++++ SUPPLIED MATERIAL ++++
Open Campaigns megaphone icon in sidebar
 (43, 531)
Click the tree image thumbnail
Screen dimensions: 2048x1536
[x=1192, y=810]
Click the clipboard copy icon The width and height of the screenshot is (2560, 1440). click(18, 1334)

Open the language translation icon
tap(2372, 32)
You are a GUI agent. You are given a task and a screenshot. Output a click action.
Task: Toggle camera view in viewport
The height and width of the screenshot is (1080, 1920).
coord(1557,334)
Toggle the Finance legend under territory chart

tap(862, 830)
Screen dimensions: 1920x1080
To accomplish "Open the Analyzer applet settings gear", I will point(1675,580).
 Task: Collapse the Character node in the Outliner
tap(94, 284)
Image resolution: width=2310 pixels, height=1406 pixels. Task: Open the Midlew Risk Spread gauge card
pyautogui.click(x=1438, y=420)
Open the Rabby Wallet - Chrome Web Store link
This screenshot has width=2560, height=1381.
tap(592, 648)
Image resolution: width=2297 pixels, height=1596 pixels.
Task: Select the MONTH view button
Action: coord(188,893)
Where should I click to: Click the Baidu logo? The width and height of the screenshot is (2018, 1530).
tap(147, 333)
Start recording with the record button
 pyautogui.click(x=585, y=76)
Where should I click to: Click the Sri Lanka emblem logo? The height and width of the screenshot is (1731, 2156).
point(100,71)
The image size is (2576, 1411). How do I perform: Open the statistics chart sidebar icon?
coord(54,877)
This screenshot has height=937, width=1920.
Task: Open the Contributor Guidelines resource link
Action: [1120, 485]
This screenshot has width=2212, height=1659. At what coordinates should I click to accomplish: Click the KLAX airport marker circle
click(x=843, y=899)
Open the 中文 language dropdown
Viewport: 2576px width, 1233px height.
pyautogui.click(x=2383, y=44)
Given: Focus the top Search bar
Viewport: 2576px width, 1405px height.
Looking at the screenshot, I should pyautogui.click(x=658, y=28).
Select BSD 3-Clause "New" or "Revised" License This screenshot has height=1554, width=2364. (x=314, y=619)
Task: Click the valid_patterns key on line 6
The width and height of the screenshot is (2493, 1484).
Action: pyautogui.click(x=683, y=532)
++++
§ EXERCISE OBJECTIVE:
From the first line to the last, reproduce the material word for word.

§ TASK RESULT:
Open Campaigns megaphone icon in sidebar
 (43, 531)
Click the tree image thumbnail
Screen dimensions: 2048x1536
[x=1192, y=810]
Click the clipboard copy icon The width and height of the screenshot is (2560, 1440). click(18, 1334)

Open the language translation icon
tap(2372, 32)
You are a GUI agent. You are given a task and a screenshot. Output a click action.
Task: Toggle camera view in viewport
The height and width of the screenshot is (1080, 1920).
coord(1557,334)
Toggle the Finance legend under territory chart

tap(862, 830)
Screen dimensions: 1920x1080
To accomplish "Open the Analyzer applet settings gear", I will point(1675,580).
 Task: Collapse the Character node in the Outliner
tap(94, 284)
Image resolution: width=2310 pixels, height=1406 pixels. Task: Open the Midlew Risk Spread gauge card
pyautogui.click(x=1438, y=420)
Open the Rabby Wallet - Chrome Web Store link
This screenshot has width=2560, height=1381.
tap(592, 648)
Image resolution: width=2297 pixels, height=1596 pixels.
Task: Select the MONTH view button
Action: coord(188,893)
Where should I click to: Click the Baidu logo? The width and height of the screenshot is (2018, 1530).
tap(147, 333)
Start recording with the record button
 pyautogui.click(x=585, y=76)
Where should I click to: Click the Sri Lanka emblem logo? The height and width of the screenshot is (1731, 2156).
point(100,71)
The image size is (2576, 1411). How do I perform: Open the statistics chart sidebar icon?
coord(54,877)
This screenshot has height=937, width=1920.
Task: Open the Contributor Guidelines resource link
Action: [1120, 485]
This screenshot has width=2212, height=1659. At what coordinates should I click to accomplish: Click the KLAX airport marker circle
click(x=843, y=899)
Open the 中文 language dropdown
Viewport: 2576px width, 1233px height.
pyautogui.click(x=2383, y=44)
Given: Focus the top Search bar
Viewport: 2576px width, 1405px height.
Looking at the screenshot, I should pyautogui.click(x=658, y=28).
Select BSD 3-Clause "New" or "Revised" License This screenshot has height=1554, width=2364. (x=314, y=619)
Task: Click the valid_patterns key on line 6
The width and height of the screenshot is (2493, 1484).
Action: pyautogui.click(x=683, y=532)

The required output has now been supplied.